Remettre le corps au centre

C’est l’invitation de Stéphanie Couturier, pour qui l’hygiène de vie est capitale, à commencer par l’alimentation. Evitez les excès d’apports en sucres et graisses. Après un repas lourd, riche, on a plus envie de siester que de turbiner. Le sucre apporte de l’énergie immédiate mais celle-ci redescend d’autant deux heures après, chutes attentionnelles avec. "Privilégiez les aliments de qualité, riches en fer, magnésium, oméga 3 et 6, indispensables au cerveau", détaille la sophrologue. L’activité sportive libère l’énergie physique et soigne le sommeil – à condition de bannir du lit la lumière bleue des écrans !

Pour l’ Américain Matthew B.Crawford, chercheur en philosophie (Université de Virginie) et réparateur de motos, il est urgent de nous libérer de la fragmentation mentale liée au "multitâche" grâce à des activités manuelles qui nous remettent en prise directe avec la matière.

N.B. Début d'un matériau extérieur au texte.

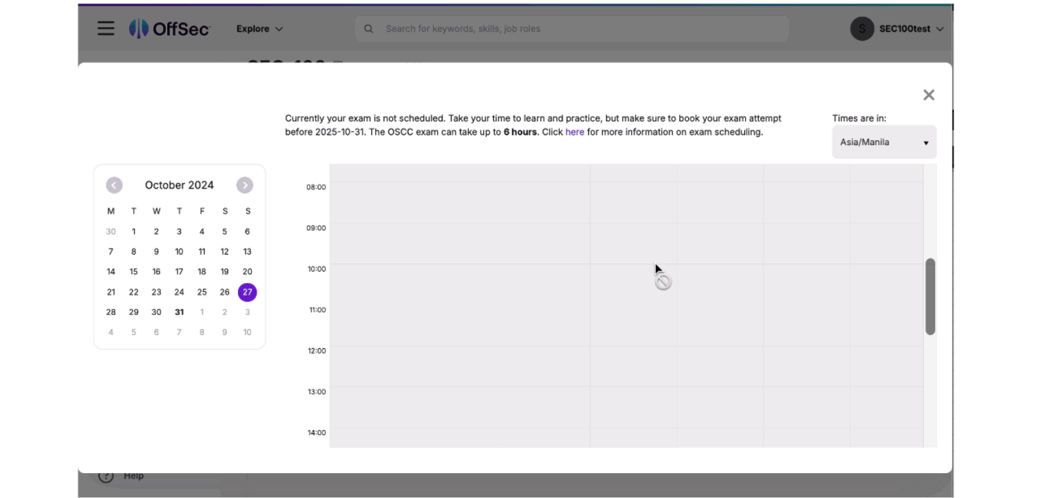This screenshot has height=498, width=1046.
Task: Click the Help icon in sidebar
Action: [105, 476]
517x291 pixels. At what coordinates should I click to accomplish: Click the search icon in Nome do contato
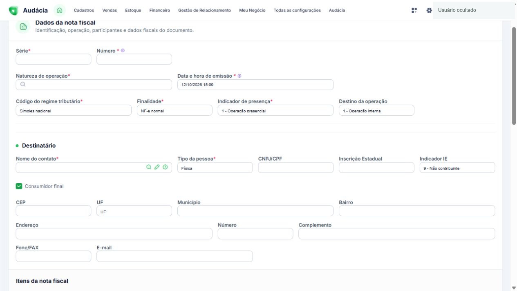point(149,167)
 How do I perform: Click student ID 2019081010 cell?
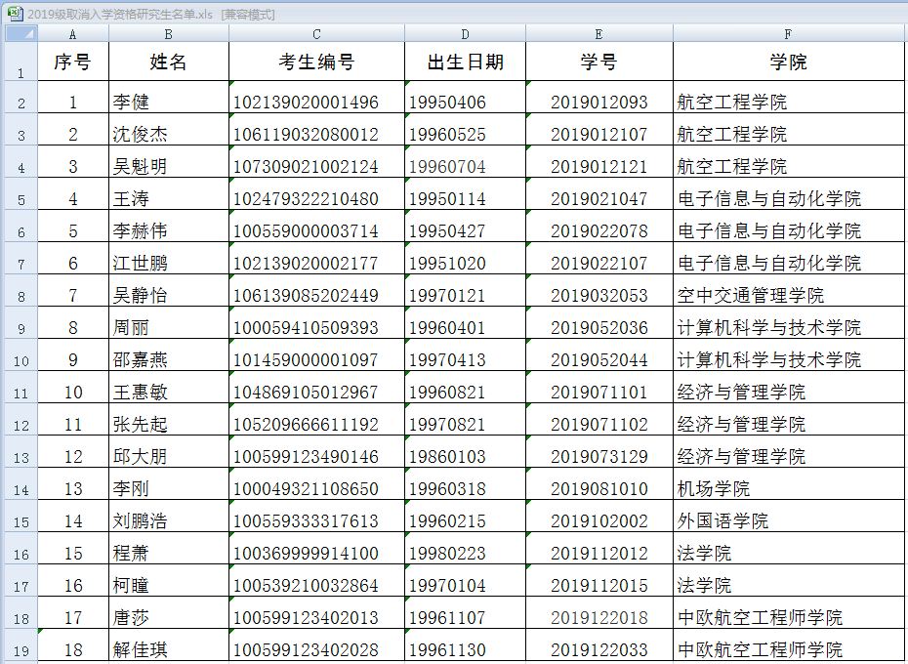pos(598,488)
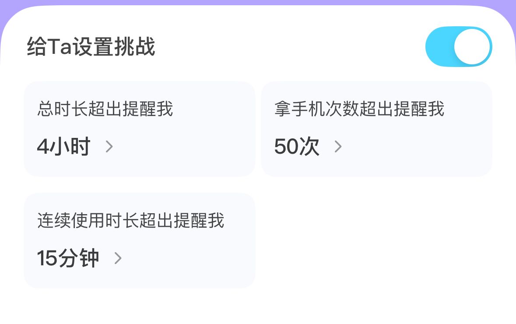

Dans son best-seller Eloge du carburateur. Essai sur le sens et la valeur du travail (Ed. La Découverte), cet esprit radical démontre comment le travail manuel ou artisanal structure notre attention en nous confrontant aux obstacles et aux frustrations du réel. Ce retour bienfaisant à la rassurante pesanteur nous calme face à la vitesse vertigineuse du numérique.

De quoi changer notre regard sur l’arrivée du très haut débit ?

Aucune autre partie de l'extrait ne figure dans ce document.